China imported 7.75mn t of coking coal last month, up by 18.3pc from June and an increase of 1.7pc from a year earlier, Chinese customs data show.
Imports from Australia were at 3.96mn t, up by 40.2pc from June as lower prices for Australian coal amid oversupply in the import market attracted Chinese steel and coke producers to restock more.
Shipments from Mongolia were still fairly firm at 2.57mn t but had fallen slightly by 4.4pc from the previous month. China took 731,304t of coking coal from Russia in July, up by 26.8pc as Russian coal found was more competitively priced in comparison to certain lower grade Australian coking coal.
The US shipped 197,614t of coking coal to China in July, despite not exporting anything for the past two months as additional tariffs on coal made US coal exceptionally expensive for Chinese buyers.
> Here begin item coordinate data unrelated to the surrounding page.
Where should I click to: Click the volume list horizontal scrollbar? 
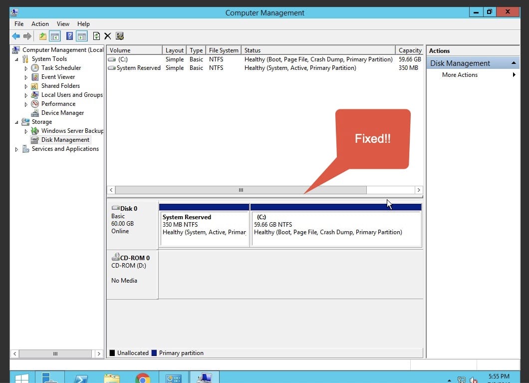click(241, 190)
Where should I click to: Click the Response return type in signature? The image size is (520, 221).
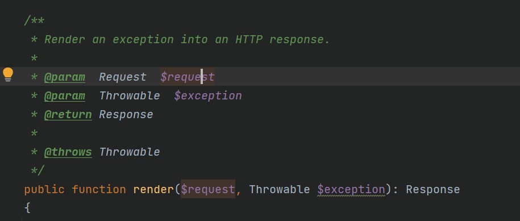pos(433,190)
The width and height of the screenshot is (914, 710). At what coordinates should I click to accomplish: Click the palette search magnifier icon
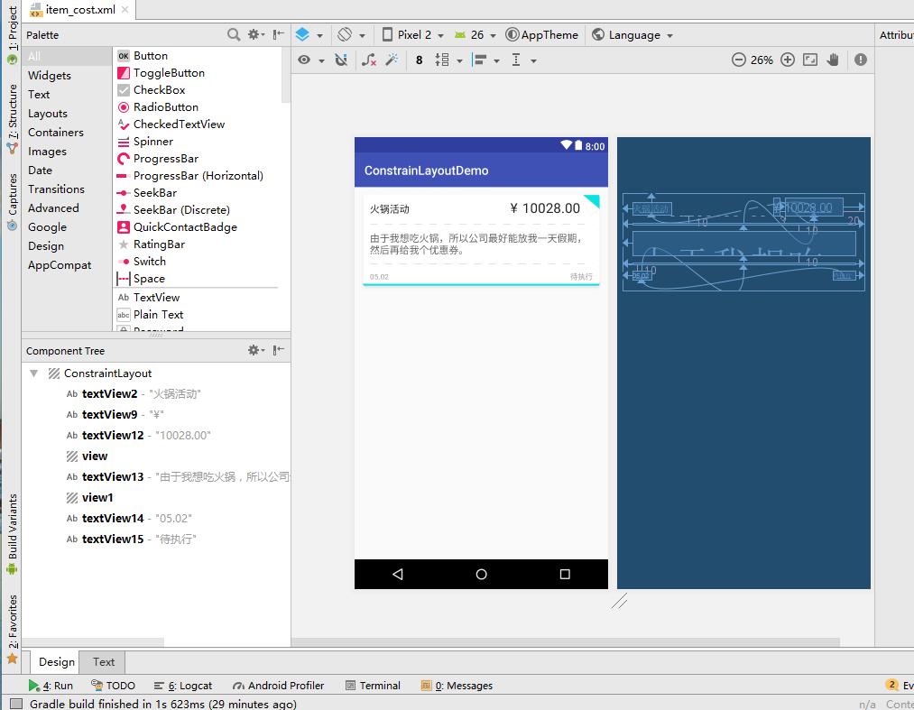tap(233, 34)
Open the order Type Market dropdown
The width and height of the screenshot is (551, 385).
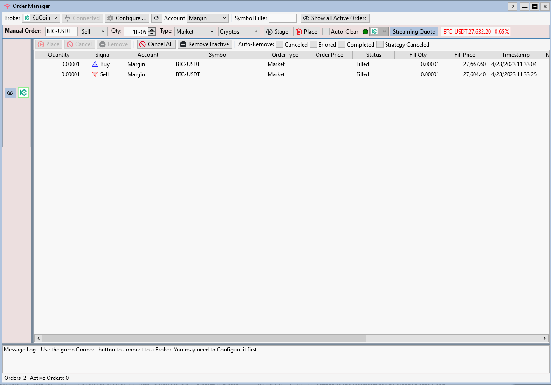click(x=194, y=32)
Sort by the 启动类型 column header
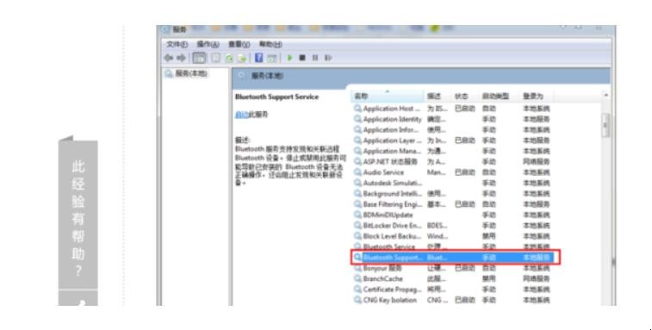This screenshot has height=330, width=652. coord(495,97)
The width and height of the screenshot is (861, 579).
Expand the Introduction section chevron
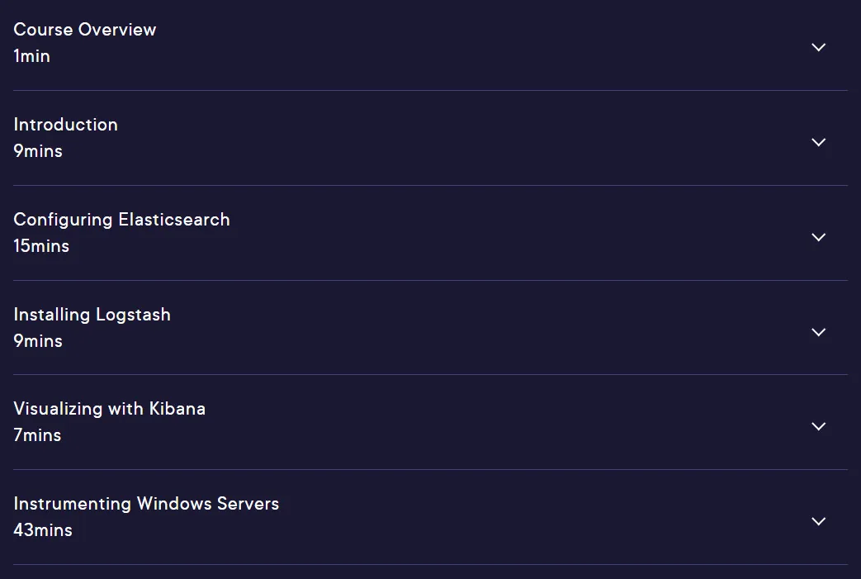[x=818, y=142]
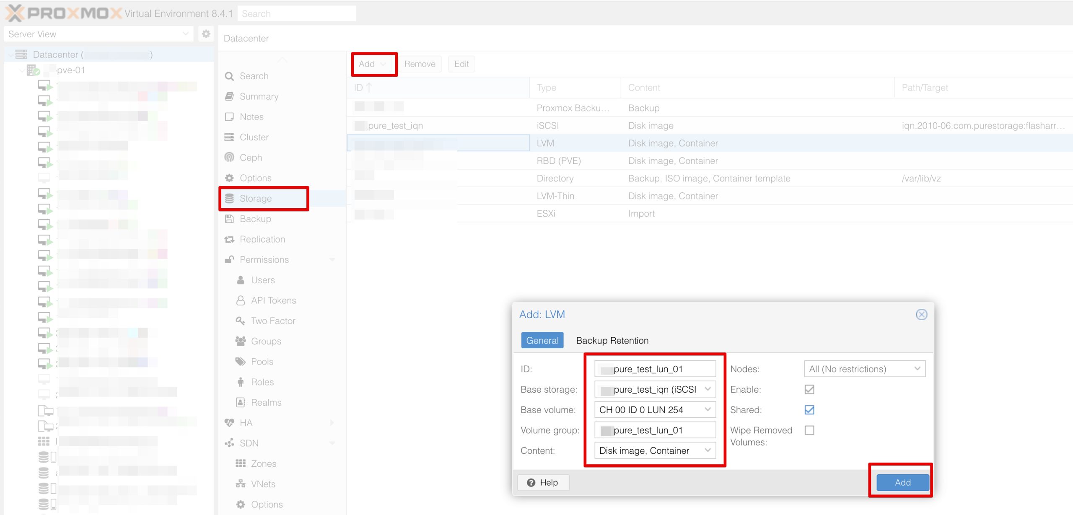Click the Two Factor key icon

click(x=240, y=321)
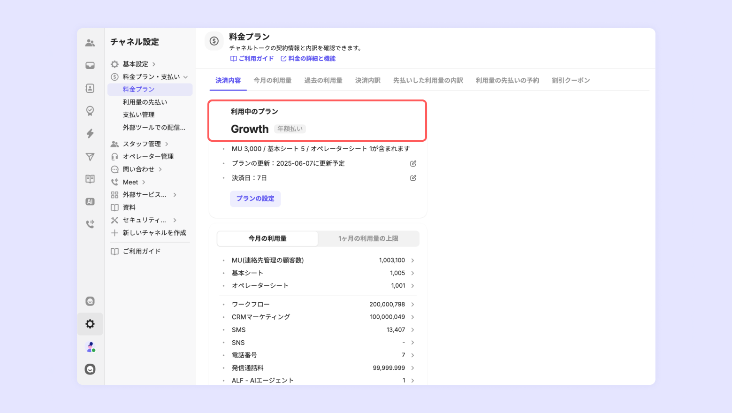Image resolution: width=732 pixels, height=413 pixels.
Task: Open 料金の詳細と機能 link
Action: click(x=308, y=59)
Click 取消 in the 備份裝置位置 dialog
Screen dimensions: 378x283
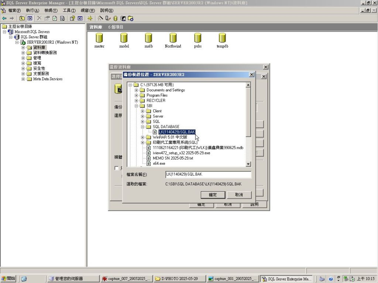pyautogui.click(x=239, y=195)
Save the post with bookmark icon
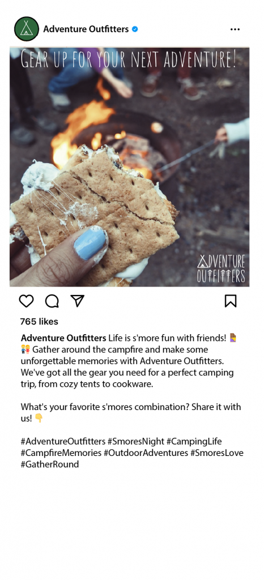Screen dimensions: 264x580 coord(231,301)
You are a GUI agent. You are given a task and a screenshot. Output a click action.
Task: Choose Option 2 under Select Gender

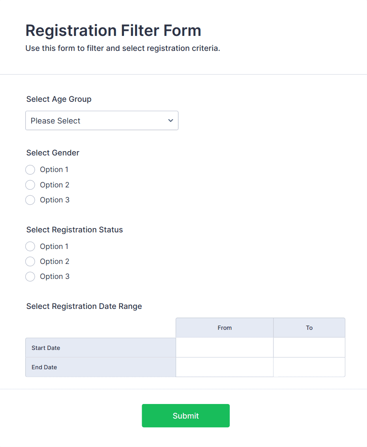pyautogui.click(x=30, y=185)
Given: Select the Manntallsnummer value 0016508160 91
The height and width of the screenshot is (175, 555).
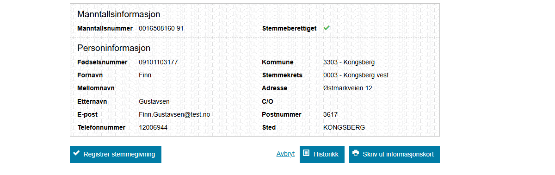Looking at the screenshot, I should point(161,28).

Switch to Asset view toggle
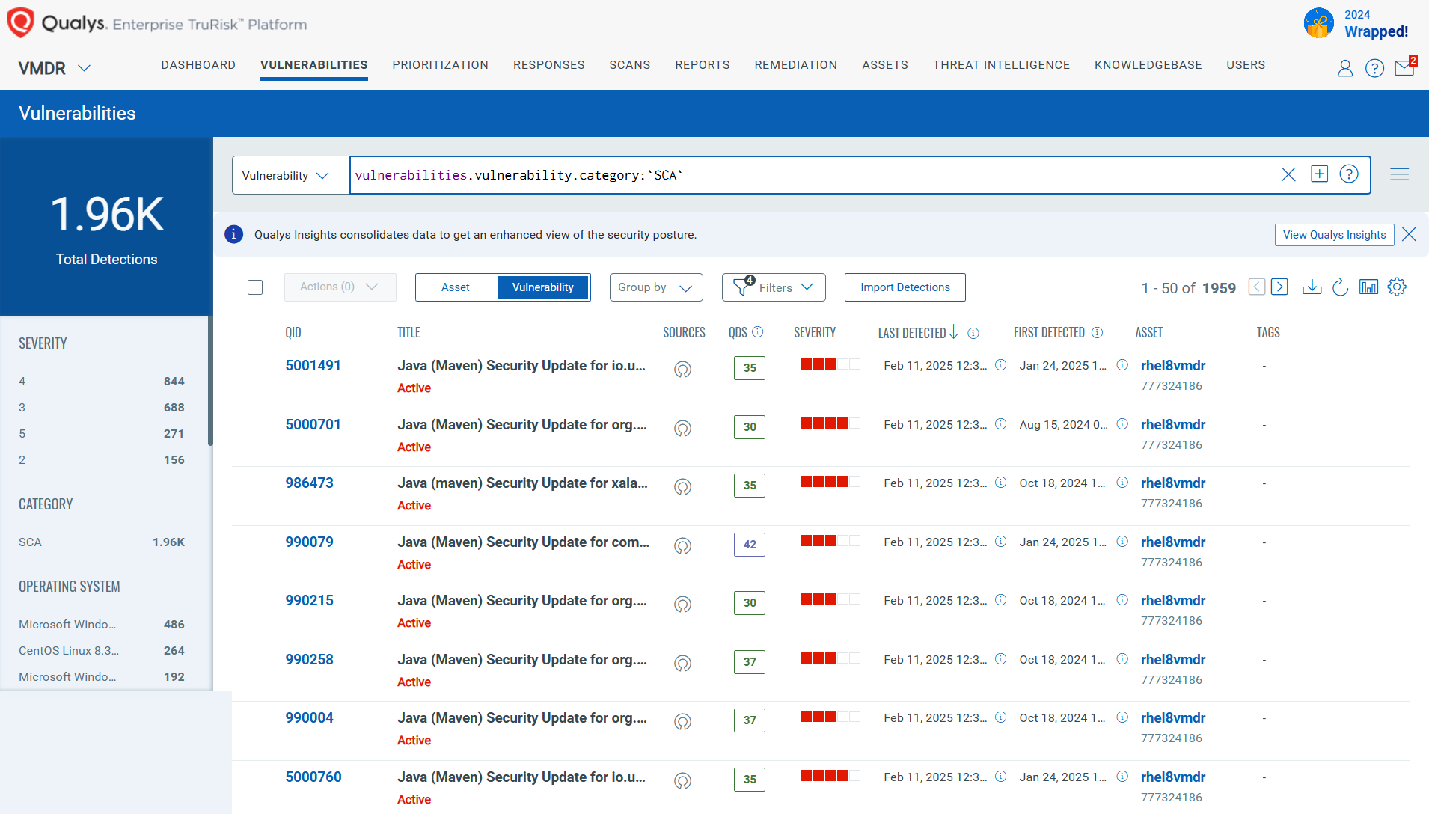pos(455,287)
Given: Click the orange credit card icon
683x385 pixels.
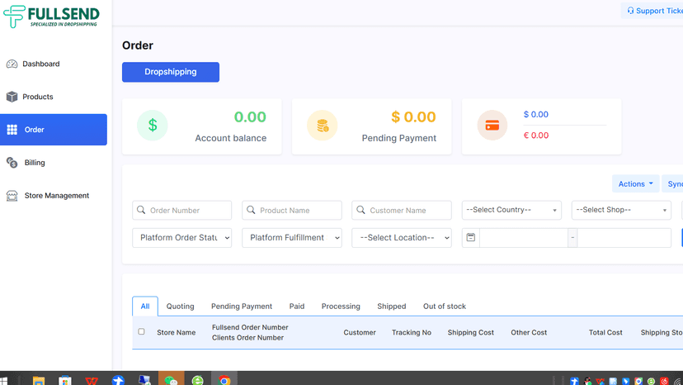Looking at the screenshot, I should pos(492,126).
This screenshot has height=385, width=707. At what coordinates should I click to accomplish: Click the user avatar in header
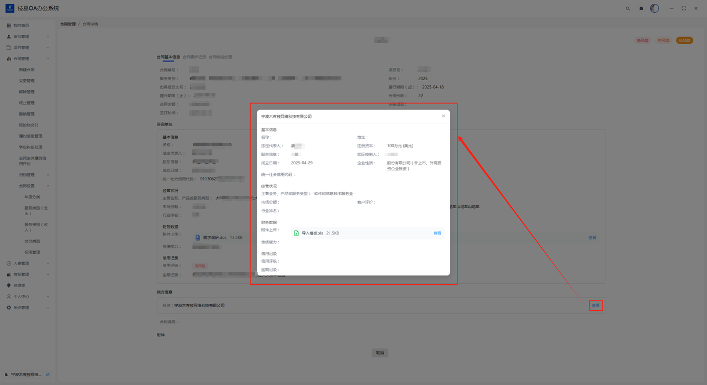click(x=655, y=8)
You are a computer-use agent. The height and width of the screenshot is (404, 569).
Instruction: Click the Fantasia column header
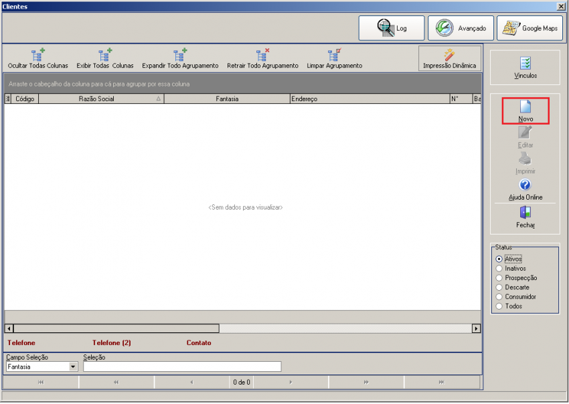coord(227,99)
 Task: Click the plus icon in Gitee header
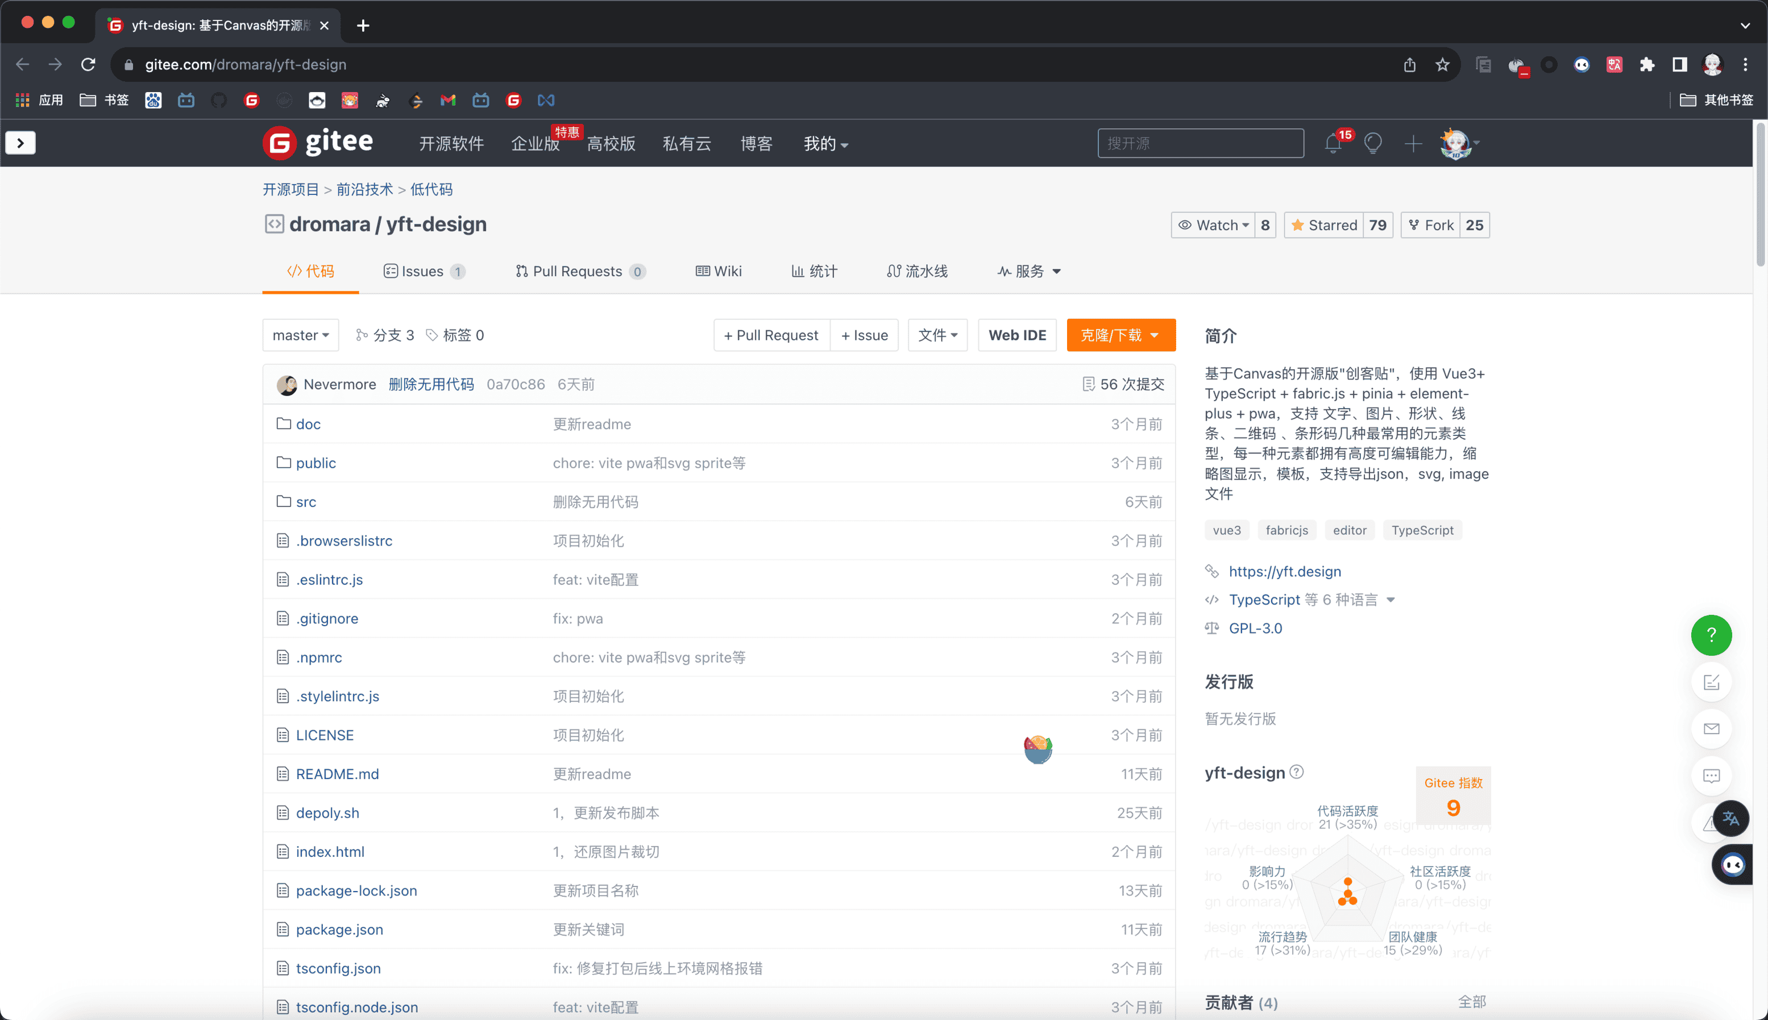1413,144
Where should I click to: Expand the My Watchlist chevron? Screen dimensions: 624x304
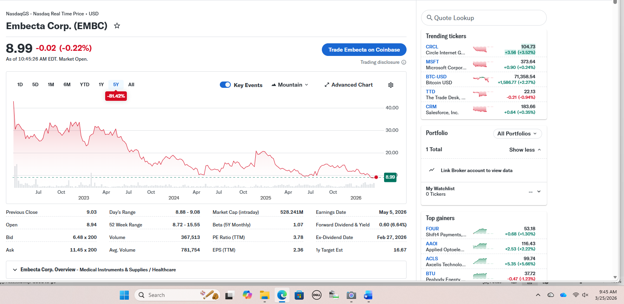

But this was likely because of the sale of some distressed US coal cargoes to Chinese buyers at relatively lower prices. Falling coking coal prices since the start of July had effectively priced out most American coal sellers, making it uneconomical for them to even try exporting to China at all.
China took 179,490t of coking coal from Canada in July, down by 60.8pc from the previous month. Indonesia also exported 108,850t of coking coal to China last month, although China did not import any Indonesian coal in June.
The Argus spot price assessment for premium low-volatile hard coking coal averaged $181.71/t fob Australia in July, down by 7.4pc from $196.38/t on the same basis in June.